** 原文 **
————

岑参作为唐朝着名的边塞诗人,写景状物气势磅礴,壮观宏伟,历来为人称道,如“秋色从西来,苍然满关中”极是动人心魄。诗的最后以“誓将挂冠去,觉道资无穷”作结,体现出一种飘然物外,超然出世的心态,这与他当时报国无门、仕途不得志的人生境况倒是相吻合。

“好,但贤弟不可消沉。且听我吟来——”储光羲当即也赋了一首诗:

同诸公登慈恩寺塔

金祠起真宇,直上青云垂。

地静我亦闲,登之秋清时。

苍芜宜春苑,片碧昆明池。

谁道天汉高,逍遥方在兹。

虚形宾太极,携手行翠微。

雷雨傍杳冥,鬼神中躨跜。

灵变在倏忽,莫能穷天涯。

冠上阊阖开,履下鸿雁飞。

宫室低逦迤,群山小参差。

俯仰宇宙空,庶随了义归。

崱艻非大厦,久居亦以危。

储光羲的诗写景十分细致,境界雄浑,众人又是交口称赞。这时候,高适也不甘落后,高吟道:

同诸公登慈恩寺浮图

香界泯群有,浮图岂诸相。

登临骇孤高,披拂欣大壮。

言是羽翼生,迥出虚空上。

顿疑身世别,乃觉形神王。

宫阙皆户前,山河尽檐向。

秋风昨夜至,秦塞多清旷。

千里何苍苍,五陵郁相望。

盛时惭阮步,末宦知周防。

————

** 题目 **
逐字照录原文中从“岑参作为唐朝着名的边塞诗人,写景状物气势”到“金祠起真宇,直上青云垂。”的部分。 作答时只能依据原文。

** 数据摘录 **
————

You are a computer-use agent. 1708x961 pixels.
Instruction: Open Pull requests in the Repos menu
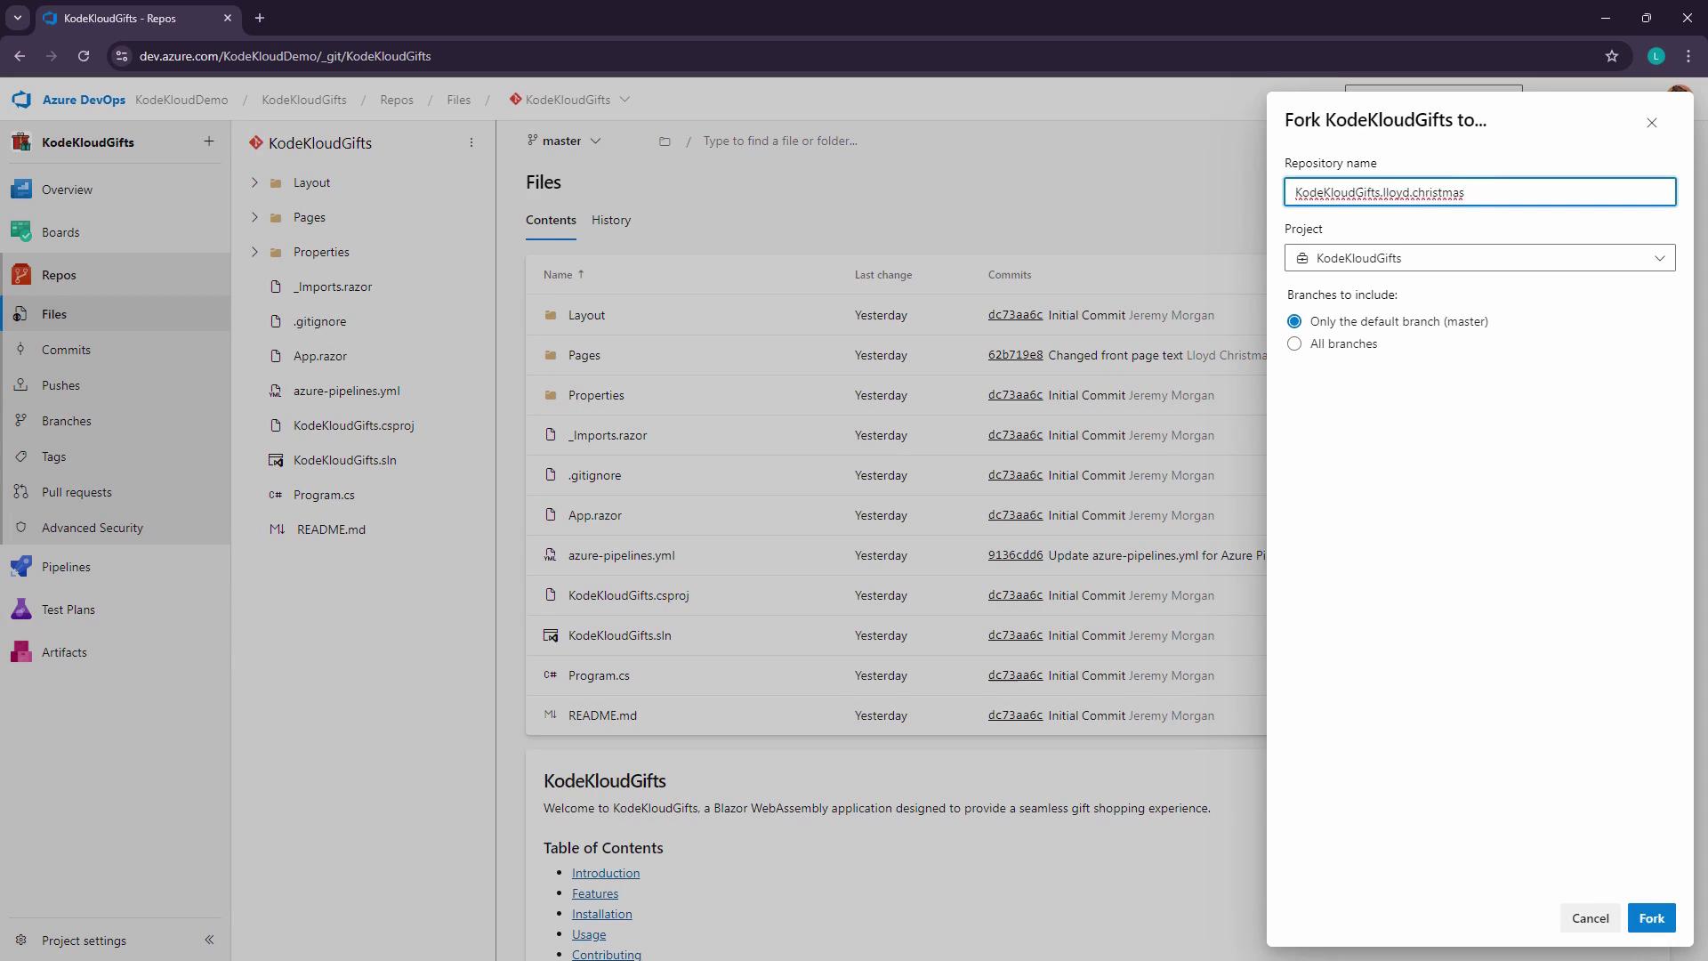[77, 492]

————

** 参考答案 **
岑参作为唐朝着名的边塞诗人,写景状物气势磅礴,壮观宏伟,历来为人称道,如“秋色从西来,苍然满关中”极是动人心魄。诗的最后以“誓将挂冠去,觉道资无穷”作结,体现出一种飘然物外,超然出世的心态,这与他当时报国无门、仕途不得志的人生境况倒是相吻合。

“好,但贤弟不可消沉。且听我吟来——”储光羲当即也赋了一首诗:

同诸公登慈恩寺塔

金祠起真宇,直上青云垂。